Demain soir, une fenêtre se ferme pour des milliers de développeurs. Le 15 juin 2026, Anthropic procède à la dépréciation officielle de deux modèles sur son API : Claude Sonnet 4 (claude-sonnet-4-20250514) et Claude Opus 4 (claude-opus-4-20250514). Passé minuit, tout appel utilisant ces identifiants renverra une erreur.

Anthropic a envoyé les notifications par email le 14 avril 2026, soit exactement deux mois avant la coupure. Pour la plupart des équipes, le délai était suffisant. Mais pour celles qui ont laissé traîner la migration, il reste moins de 24 heures.

Qui est vraiment concerné

La distinction est importante. Les utilisateurs de Claude.ai et de Claude Code ne sont pas touchés : Anthropic gère la sélection des modèles dans ses produits grand public et ses outils de développement de façon transparente, sans que l'utilisateur ait à intervenir.

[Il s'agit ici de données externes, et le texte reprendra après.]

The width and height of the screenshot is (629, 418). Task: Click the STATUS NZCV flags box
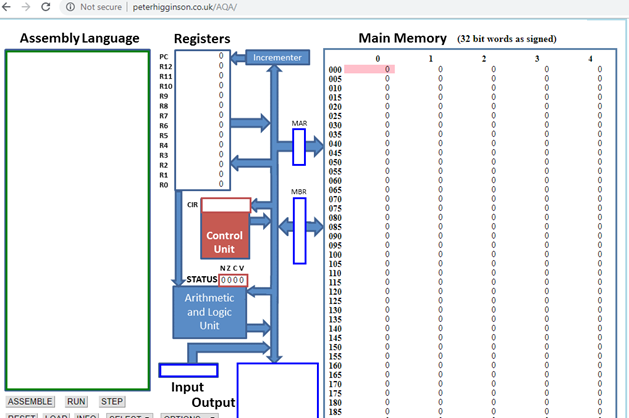point(232,280)
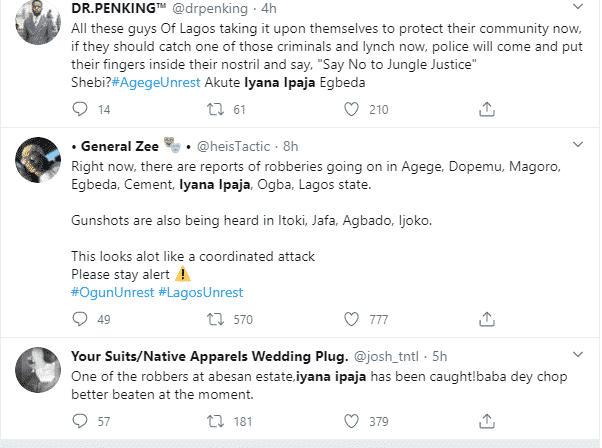Open the @josh_tntl profile handle

392,355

En revanche, les développeurs qui ont intégré l'API directement, avec un identifiant de modèle figé dans leur code (ce que l'industrie appelle un "pinned model"), verront leurs appels échouer. C'est le cas typique d'une application qui appelle l'API Anthropic via un SDK Python ou TypeScript avec la constante claude-sonnet-4-20250514 codée en dur.

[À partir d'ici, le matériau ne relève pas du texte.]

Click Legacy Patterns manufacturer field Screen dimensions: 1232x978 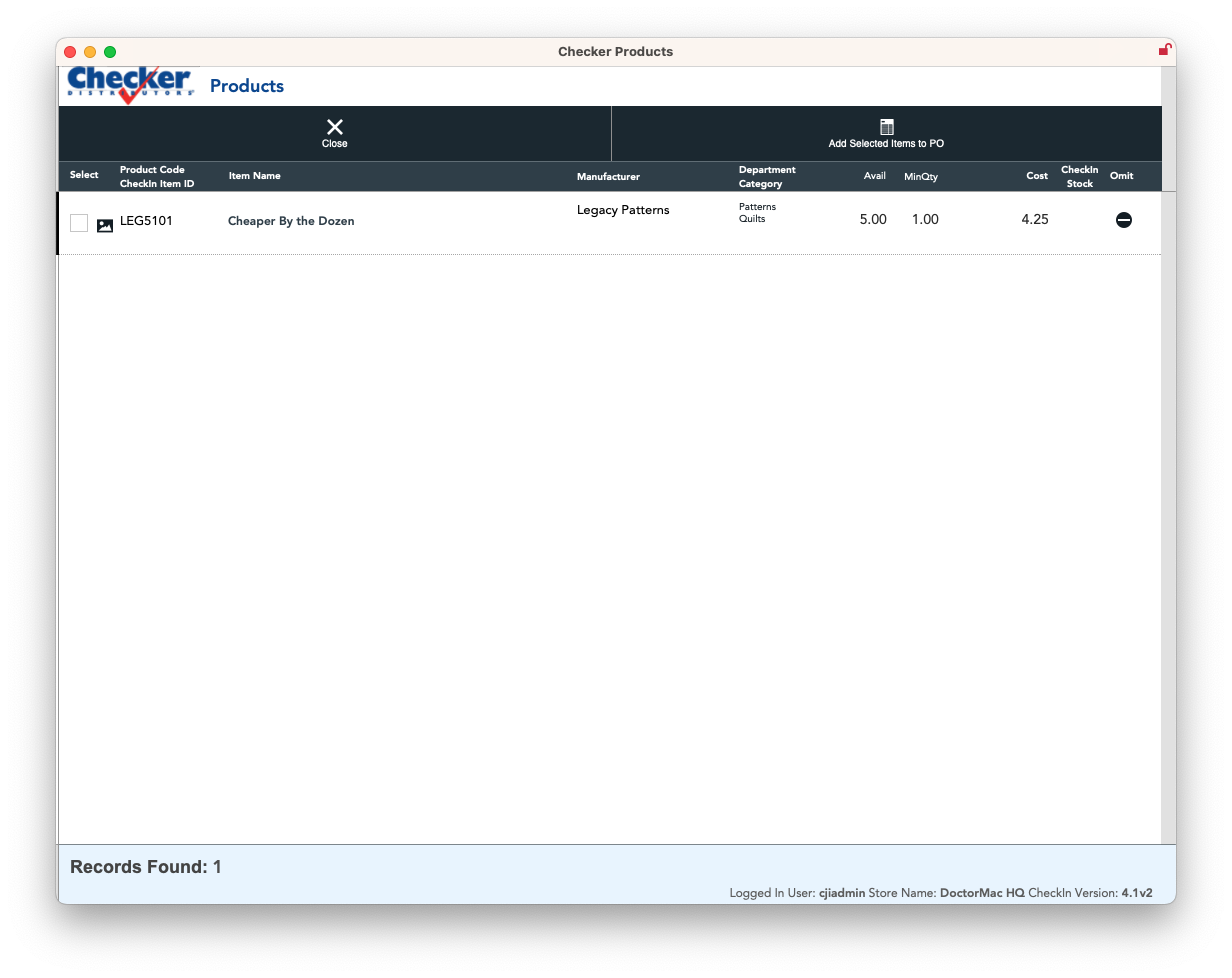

Les plateformes tierces (Make, Zapier, outils no-code) qui exposent des connecteurs Claude sont également concernées si elles n'ont pas mis à jour leurs configurations côté serveur. Plusieurs d'entre elles ont publié leurs propres guides de migration ces dernières semaines.

Vers quoi migrer

Anthropic désigne deux remplaçants officiels. Pour Sonnet 4, la migration se fait vers claude-sonnet-4-5 ou, mieux encore, vers la version 4.6 qui apporte des améliorations notables sur le suivi des instructions. Pour Opus 4, Anthropic recommande claude-opus-4-5 pour les tâches courantes, et claude-opus-4-7 pour les workloads complexes ou agentiques, où la capacité de raisonnement prolongé compte le plus.

Un troisième modèle est également dans le viseur : Claude Opus 4.1 (claude-opus-4-1-20250805) sera retiré le 5 août 2026. Autant le traiter dans la même passe de migration pour éviter un deuxième sprint dans six semaines.

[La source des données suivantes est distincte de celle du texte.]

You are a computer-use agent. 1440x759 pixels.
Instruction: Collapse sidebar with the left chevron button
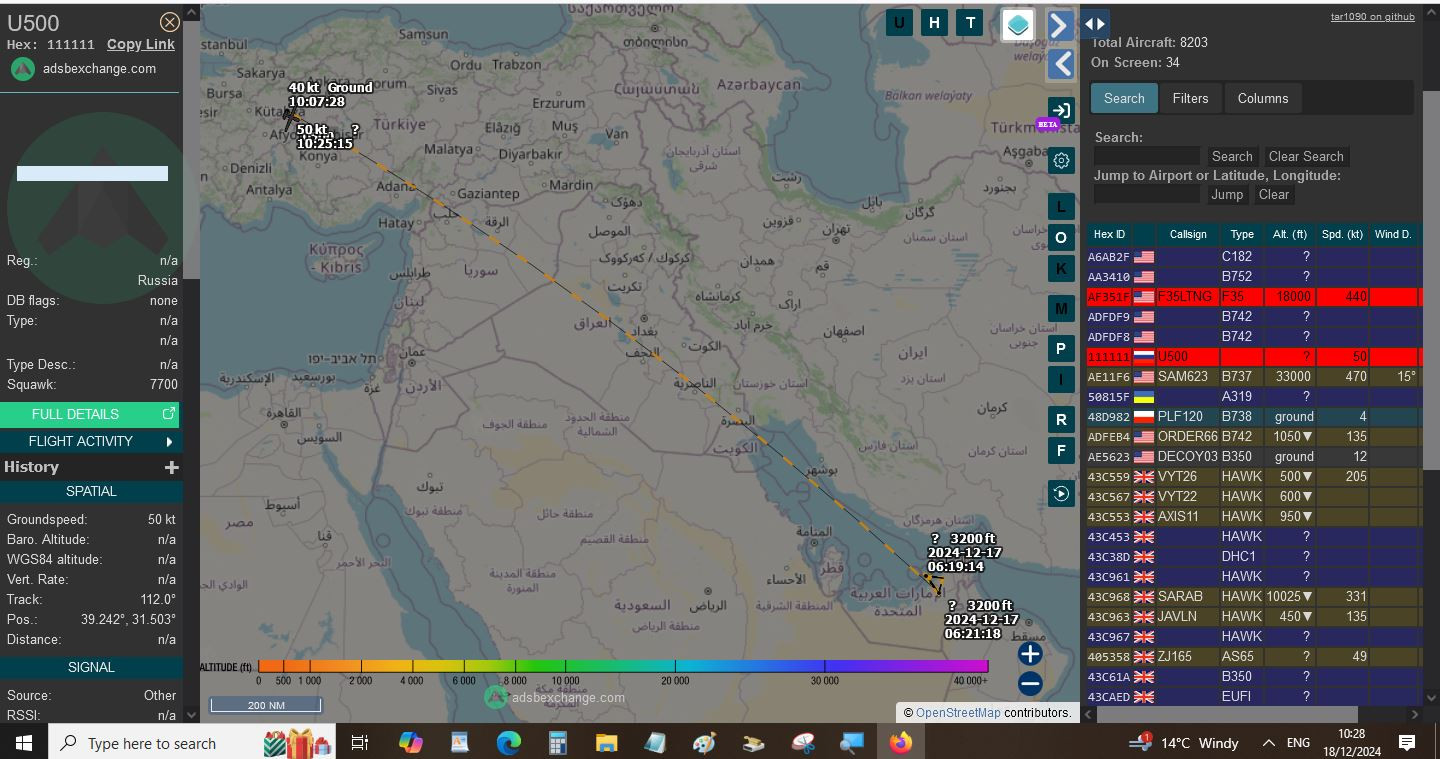pyautogui.click(x=1061, y=64)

Pourquoi cette politique de roulement

La dépréciation régulière des anciens modèles est une pratique standard chez les grands fournisseurs de LLM. Elle répond à deux contraintes : d'abord, réduire le coût de maintenance d'une infrastructure qui fait tourner simultanément des dizaines de versions différentes, avec chacune ses propres capacités de serveurs. Ensuite, pousser les développeurs à profiter des gains de performance et d'efficacité des versions récentes.

Les versions 4.5 à 4.7 de Claude offrent de meilleures performances sur la plupart des benchmarks que les versions 4.0 initiales, tout en étant plus économes en tokens de raisonnement pour les mêmes résultats. Pour Anthropic, concentrer la flotte sur un nombre réduit de versions actives est aussi un levier pour tenir les coûts d'inférence.